• _To be done_: Extract the rows verbatim, starting with the line containing "Image resolution: width=183" and continuing through the line containing "Action: click(200, 90)".

• _Records for the exercise_:

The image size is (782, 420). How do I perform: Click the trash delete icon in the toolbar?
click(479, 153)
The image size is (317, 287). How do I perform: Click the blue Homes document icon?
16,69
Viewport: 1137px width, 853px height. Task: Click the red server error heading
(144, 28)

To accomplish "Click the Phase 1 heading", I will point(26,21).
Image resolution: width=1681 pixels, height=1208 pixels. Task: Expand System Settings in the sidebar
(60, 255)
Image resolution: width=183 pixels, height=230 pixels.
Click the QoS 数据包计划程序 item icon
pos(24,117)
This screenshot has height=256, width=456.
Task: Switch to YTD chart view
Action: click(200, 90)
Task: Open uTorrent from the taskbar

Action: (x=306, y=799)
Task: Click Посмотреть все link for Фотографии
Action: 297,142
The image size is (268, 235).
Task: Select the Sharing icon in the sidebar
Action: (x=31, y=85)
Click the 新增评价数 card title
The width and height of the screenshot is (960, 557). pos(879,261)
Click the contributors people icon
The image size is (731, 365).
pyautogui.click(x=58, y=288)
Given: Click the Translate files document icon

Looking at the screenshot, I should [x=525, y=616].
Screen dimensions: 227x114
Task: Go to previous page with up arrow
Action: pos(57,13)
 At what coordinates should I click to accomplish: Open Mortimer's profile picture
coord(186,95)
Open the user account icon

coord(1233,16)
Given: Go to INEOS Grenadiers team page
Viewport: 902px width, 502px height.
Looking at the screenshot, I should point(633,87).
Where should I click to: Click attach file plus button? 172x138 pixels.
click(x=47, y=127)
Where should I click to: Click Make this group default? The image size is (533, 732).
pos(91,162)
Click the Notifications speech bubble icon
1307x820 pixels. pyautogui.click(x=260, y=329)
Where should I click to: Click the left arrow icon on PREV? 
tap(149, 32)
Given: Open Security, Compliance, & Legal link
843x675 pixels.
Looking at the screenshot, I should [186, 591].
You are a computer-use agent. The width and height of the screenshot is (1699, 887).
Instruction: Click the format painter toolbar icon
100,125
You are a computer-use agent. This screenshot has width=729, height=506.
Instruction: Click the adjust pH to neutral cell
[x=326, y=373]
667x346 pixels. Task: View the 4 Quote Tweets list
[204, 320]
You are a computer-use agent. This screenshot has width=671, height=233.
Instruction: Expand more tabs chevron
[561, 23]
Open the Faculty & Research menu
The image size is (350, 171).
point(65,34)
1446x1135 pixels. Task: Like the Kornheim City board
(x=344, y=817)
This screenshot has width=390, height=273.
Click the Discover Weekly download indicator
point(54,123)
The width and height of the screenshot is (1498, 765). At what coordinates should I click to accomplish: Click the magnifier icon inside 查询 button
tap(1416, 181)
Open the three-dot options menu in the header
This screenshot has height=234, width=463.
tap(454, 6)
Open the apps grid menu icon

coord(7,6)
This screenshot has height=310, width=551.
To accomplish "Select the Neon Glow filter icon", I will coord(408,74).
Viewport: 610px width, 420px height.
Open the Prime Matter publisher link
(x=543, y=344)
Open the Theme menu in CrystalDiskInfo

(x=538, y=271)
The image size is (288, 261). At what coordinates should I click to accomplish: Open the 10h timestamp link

• _Written answer_:
Image resolution: width=183 pixels, height=230 pixels.
Click the QoS 数据包计划程序 item icon
pos(24,117)
This screenshot has height=256, width=456.
Task: Switch to YTD chart view
Action: click(200, 90)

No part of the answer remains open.